Becoming a Banana Republic
In its depth and suddenness, the U.S. economic and financial crisis is shockingly reminiscent of moments we have recently seen in emerging markets (and only in emerging markets): South Korea (1997), Malaysia (1998), Russia and Argentina (time and again). . .
From 1948 to 1982, average compensation in the financial sector ranged between 99 percent and 108 percent of the average for all domestic private industries. From 1983, it shot upward, reaching 181 percent in 2007.
The great wealth that the financial sector created and concentrated gave bankers enormous political weight—a weight not seen in the U.S. since the era of J.P. Morgan (the man).
Similarly, Desmond Lachman pens "Re-Emerging as an Emerging Market" (Washington Post), which begins:
Back in the spring of 1998, when Boris Yeltsin was still at Russia's helm, I led a group of global investors to Moscow to find out firsthand where the Russian economy was headed. My long career with the International Monetary Fund and on Wall Street had taken me to "emerging markets" throughout Asia, Eastern Europe and Latin America, and I thought I'd seen it all. Yet I still recall the shock I felt at a meeting in Russia's dingy Ministry of Finance, where I finally realized how a handful of young oligarchs were bringing Russia's economy to ruin in the pursuit of their own selfish interests, despite the supposed brilliance of Anatoly Chubais, Russia's economic czar at the time.

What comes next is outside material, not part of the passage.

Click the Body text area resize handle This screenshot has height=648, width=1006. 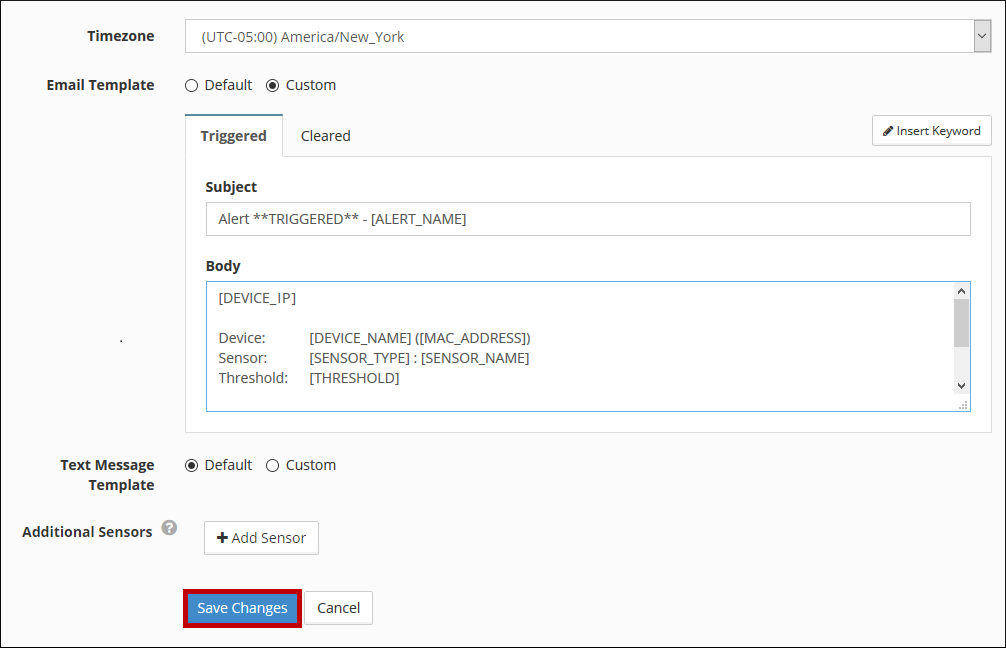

At the time, I could not imagine that anything remotely similar could happen in the United States. Indeed, I shared the American conceit that most emerging-market nations had poorly developed institutions and would do well to emulate Washington and Wall Street. These days, though, I'm hardly so confident. Many economists and analysts are worrying that the United States might go the way of Japan, which suffered a "lost decade" after its own real estate market fell apart in the early 1990s. But I'm more concerned that the United States is coming to resemble Argentina, Russia and other so-called emerging markets, both in what led us to the crisis, and in how we're trying to fix it.
Finally, another Obama supporter (gingerly) criticizes him for his latest bail-out plan, in a Naked Capitalism post:
Guest Post: The new bailouts are an end-run around Congress
Submitted by Edward Harrison of the site Credit Writedowns
Edward Harrison here. What follows is a post I wrote for Credit Writedowns last night. Before I present the post, I want to make a few editorial comments, however.
First, for full disclosure, I support Barack Obama. I voted for him, campaigned for him and contributed to his run for office. I am happy to see him as President.
Nevertheless, he is now making policy that affects us all. As a blogger, I am required to show some objectivity in analyzing his policy decisions. I am not altogether content with that policy and my articles do reflect this.
The Harrison article is a bit lengthy and thinly edited. It presents the Obama-Geithner bank bailout plan in the context of another end-run around Congress, namely the 1995 Mexico bailout engineered by Treasury and the IMF; the legality of the current plan is questioned. It is presented here because it documents the continued flow of Obama supporters who have seen that his policies toward Big Finance are essentially those of George W. Bush, and have begun to criticize him by name. This continuity of policy has been emphasized by this blog since its founding. I continue to believe that Mr. Geithner belongs elsewhere, and should be replaced by someone more adversarial to large complex financial institutions.